TASK TO COMPLETE:
Could you switch "headline" to "heading" in the lines from the one holding "Sort by the 标签名 column header" through the end of the lines, inclusive, and give those lines back without the pictures?

EXERCISE INPUTS:

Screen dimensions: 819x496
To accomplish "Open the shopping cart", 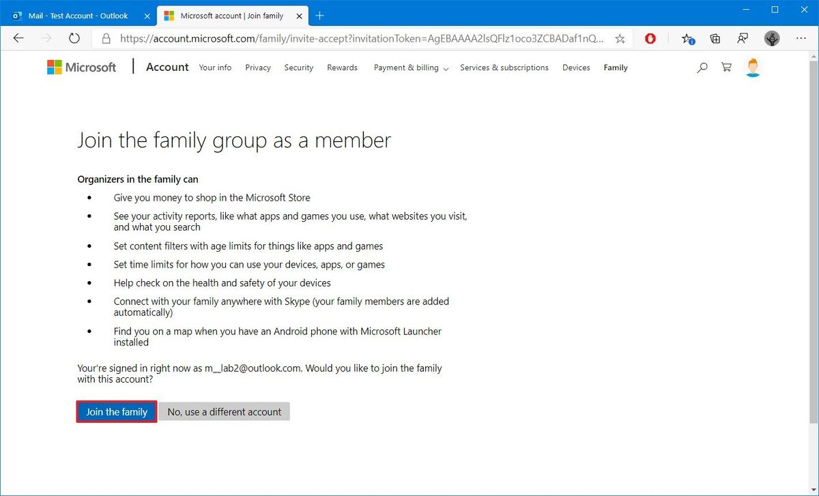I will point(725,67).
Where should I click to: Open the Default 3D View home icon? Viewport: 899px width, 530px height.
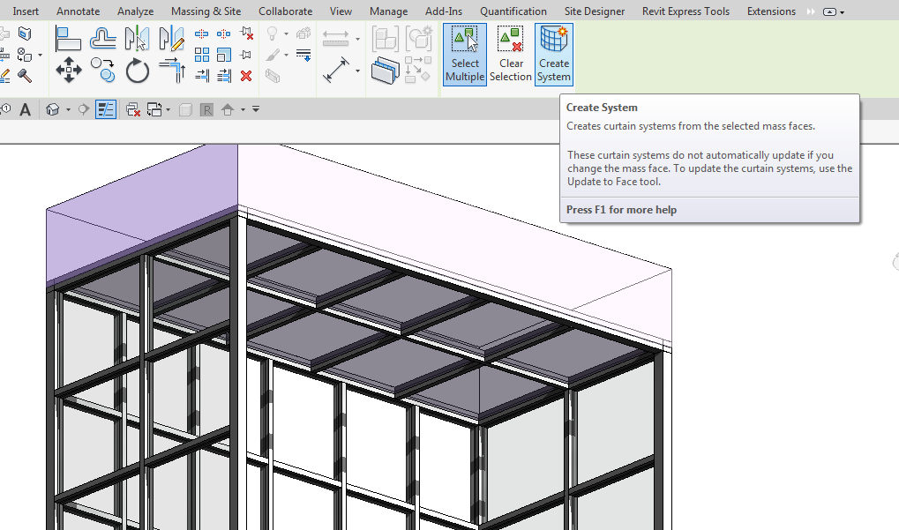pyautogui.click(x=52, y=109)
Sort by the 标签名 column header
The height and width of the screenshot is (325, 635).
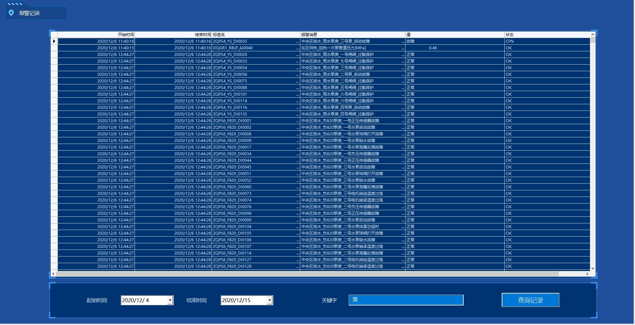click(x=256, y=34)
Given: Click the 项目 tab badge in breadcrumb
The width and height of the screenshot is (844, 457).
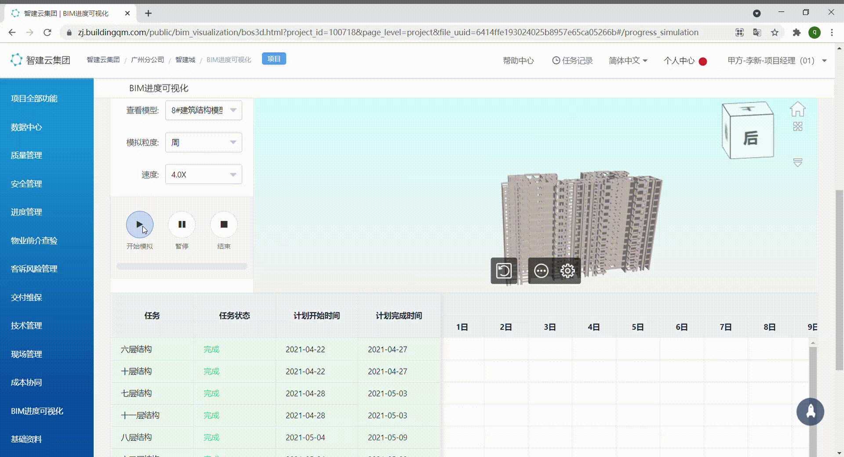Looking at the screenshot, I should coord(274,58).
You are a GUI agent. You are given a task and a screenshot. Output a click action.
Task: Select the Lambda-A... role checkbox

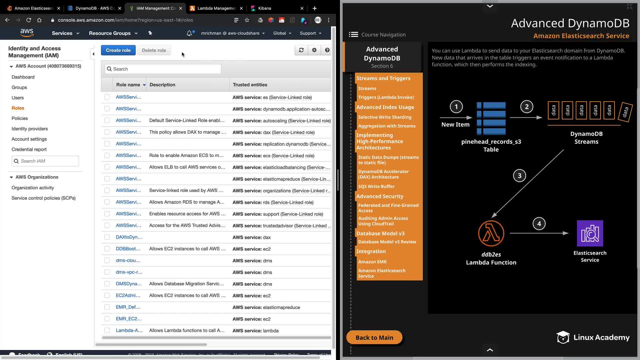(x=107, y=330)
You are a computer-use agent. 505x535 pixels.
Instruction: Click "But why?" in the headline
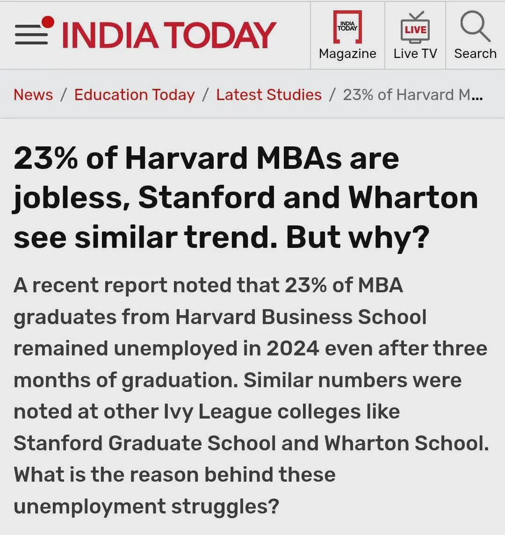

THE SOLUTION:
Sort by the 标签名 column header
The height and width of the screenshot is (325, 635).
click(x=256, y=34)
Given: Click the 项目 tab badge in breadcrumb
The width and height of the screenshot is (844, 457).
Looking at the screenshot, I should coord(274,58).
You are a GUI agent. You are given a task and a screenshot. Output a click action.
Task: Select the Lambda-A... role checkbox

(x=107, y=330)
You are a computer-use agent. 505x535 pixels.
Instruction: Click "But why?" in the heading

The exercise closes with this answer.